The time has come for Gov. George W. Bush to concede the presidential election and go back to Texas. This will be good for him and good for the country.
What is at stake is the integrity of the election process. Consider the factors that are holding Bush up in Florida: voting irregularities and errors in county after county, intimidation of election officials by over-zealous Bush partisans, a secretary of state who joyfully subordinates voters' interests to Bush's and the prospect of a decision favorable to him in the state's Republican-controlled legislature.
To assume the presidency on such a foundation would give Bush no chance whatsoever of uniting the country behind him. His handlers have done all in their power to disenfranchise Florida voters. If partisanship, law-bending and political spin are allowed to silence the voice of the people, a Bush presidency is doomed.

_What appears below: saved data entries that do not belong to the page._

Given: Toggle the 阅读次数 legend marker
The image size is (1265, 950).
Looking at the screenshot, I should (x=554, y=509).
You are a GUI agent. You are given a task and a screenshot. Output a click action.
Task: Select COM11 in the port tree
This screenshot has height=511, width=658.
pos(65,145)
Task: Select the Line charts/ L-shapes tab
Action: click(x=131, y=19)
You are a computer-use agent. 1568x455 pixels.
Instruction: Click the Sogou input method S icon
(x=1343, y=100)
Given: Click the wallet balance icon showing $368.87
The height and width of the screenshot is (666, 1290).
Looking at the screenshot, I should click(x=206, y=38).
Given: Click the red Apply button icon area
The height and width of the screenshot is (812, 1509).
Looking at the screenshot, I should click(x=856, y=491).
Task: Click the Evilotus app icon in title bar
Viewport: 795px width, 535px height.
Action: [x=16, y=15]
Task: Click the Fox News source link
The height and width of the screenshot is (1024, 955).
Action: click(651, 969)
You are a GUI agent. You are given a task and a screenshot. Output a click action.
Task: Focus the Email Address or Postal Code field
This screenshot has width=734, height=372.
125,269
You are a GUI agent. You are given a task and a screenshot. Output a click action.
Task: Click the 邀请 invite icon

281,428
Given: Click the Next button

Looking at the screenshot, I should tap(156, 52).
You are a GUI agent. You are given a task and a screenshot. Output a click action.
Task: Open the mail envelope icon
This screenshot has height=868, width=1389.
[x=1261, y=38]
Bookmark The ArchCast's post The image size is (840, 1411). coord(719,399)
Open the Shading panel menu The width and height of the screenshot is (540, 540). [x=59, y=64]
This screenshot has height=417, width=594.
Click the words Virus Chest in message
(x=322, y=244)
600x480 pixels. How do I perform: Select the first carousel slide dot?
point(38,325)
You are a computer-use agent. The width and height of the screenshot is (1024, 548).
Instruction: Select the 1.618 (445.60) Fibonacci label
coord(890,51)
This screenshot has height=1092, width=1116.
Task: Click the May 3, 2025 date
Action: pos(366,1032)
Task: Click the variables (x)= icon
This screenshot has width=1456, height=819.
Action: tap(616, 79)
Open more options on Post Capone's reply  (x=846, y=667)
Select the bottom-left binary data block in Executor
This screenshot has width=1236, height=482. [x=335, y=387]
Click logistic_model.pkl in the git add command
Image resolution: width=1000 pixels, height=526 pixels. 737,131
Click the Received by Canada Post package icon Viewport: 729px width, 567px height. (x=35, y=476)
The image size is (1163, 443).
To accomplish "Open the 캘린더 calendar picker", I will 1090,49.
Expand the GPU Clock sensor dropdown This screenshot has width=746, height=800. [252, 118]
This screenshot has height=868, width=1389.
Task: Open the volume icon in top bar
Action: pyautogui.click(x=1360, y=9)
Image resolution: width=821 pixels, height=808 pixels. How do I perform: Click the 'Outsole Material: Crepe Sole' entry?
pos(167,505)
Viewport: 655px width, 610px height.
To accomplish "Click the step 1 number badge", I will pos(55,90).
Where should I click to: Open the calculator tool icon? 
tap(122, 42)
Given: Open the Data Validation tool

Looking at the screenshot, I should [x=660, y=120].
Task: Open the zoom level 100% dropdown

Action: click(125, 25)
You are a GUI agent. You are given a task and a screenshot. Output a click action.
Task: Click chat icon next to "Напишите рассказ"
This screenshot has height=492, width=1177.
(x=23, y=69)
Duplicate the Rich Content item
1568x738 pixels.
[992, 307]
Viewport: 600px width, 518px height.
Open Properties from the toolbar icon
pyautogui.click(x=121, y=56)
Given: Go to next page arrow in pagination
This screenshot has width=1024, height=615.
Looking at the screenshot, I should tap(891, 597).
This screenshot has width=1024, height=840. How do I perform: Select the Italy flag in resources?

So far, these are the most egregious instances we know about in the Florida vote count:
A boisterous and threatening pro-Bush crowd and a too-tight deadline coerced Miami-Dade County into abandoning its recount. This shut out thousands of citizens in a county that voted heavily for Vice President Al Gore.
In Seminole County, a Republican elections supervisor allowed GOP officials to amend 4,700 Republican absentee ballot applications that had been improperly filled out. Erroneous Democratic applications were simply thrown out.
A similar thing happened in Martin County. The difference was that the Republican elections supervisor actually allowed Republican operatives to take the faulty ballot applications home. Bush beat Gore by nearly 3,000 votes among Martin County absentee ballots, winning a much larger percentage than he did among voters who actually went to the polls.
Even without these problems, the taint of what happened in Palm Beach County would be enough to undermine a Bush victory in Florida. Palm Beach is where voters confused by an ill-designed ballot mistakenly voted for Pat Buchanan instead of Gore or voted for them both. It's also where Secretary of State Katherine Harris disallowed a recount when, after a marathon, county officials missed the deadline by hours. This was typical of Harris's efforts - extraordinary efforts, considering her position - to prevent a full and accurate count of the votes.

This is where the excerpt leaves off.